[Page extract — start]

ZLUDA ZLUDA on Windows arm

Is it possible to run ZLUDA on the new qualcomm elite chip?

May 20 '24 19:05 dkostarnov

ZLUDA is for AMD GPUs at this moment.

May 21 '24 04:05 lshqqytiger

@vosen is there any plan to include Qualcomm chipset as part of this project? I would like to contribute to this as I have the hardware. If there is any guide on how to onboard new target that will help.

Jan 02 '25 04:01 sc231997

I don't have qcomm gpu at hand, but I had a quick read through their docs and Adreno does seem to be a much worse target than AMD or Intel:

Their OpenCL seems to be missing a lot of host features that are required or semi-required (no managed allocations, no ability to implictly use any SVM allocation). If they implemented at least cl_intel_unified_shared_memory it would work much better
Not sure if their OpenCL accepts SPIR-V, but if they don't then doing code emission is going to be "interesting". And there are going to be limitations
It seems their warp (subgroup) size is either 64 or 128. CUDA mandates 32. You can stuff two CUDA 32 wide warps in a single 64 hardware warp, but it's painful (and I'm not sure if doable with SPIR-V, on AMD it required an inline assembly prelude) and you always risk that there is software that will just hang

@sc231997 That being said any card is welcome as long as there's someone who can contribute. Just keep your expectations in check. With qcomm gpu you probably won't get anything even mildly complex to run. How to get started: try to make simple addition test in the compiler pass: cargo test -p ptx -- "::add". Steps would be:

In ptx:
- change test_ptx! macro to also generate test for your gpu
- add code to emit SPIR-V for your gpu (should work similarly to emit_llvm.rs, you can see older git revisions to see how previous Intel GPU SPIR-V emitter worked)

[Page extract — finish]

Please answer from the ZLUDA thread, one line each:
(a) Which GPUs is ZLUDA for at this moment?
(b) What warp size does CUDA mandate?
(c) What command runs the simple addition test in the compiler pass?

[Supplied data — start]

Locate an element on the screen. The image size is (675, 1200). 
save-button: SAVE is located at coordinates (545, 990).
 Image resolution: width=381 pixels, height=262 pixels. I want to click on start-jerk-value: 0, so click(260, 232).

[Supplied data — finish]

* _Answer section_
(a) AMD GPUs
(b) 32
(c) cargo test -p ptx -- "::add"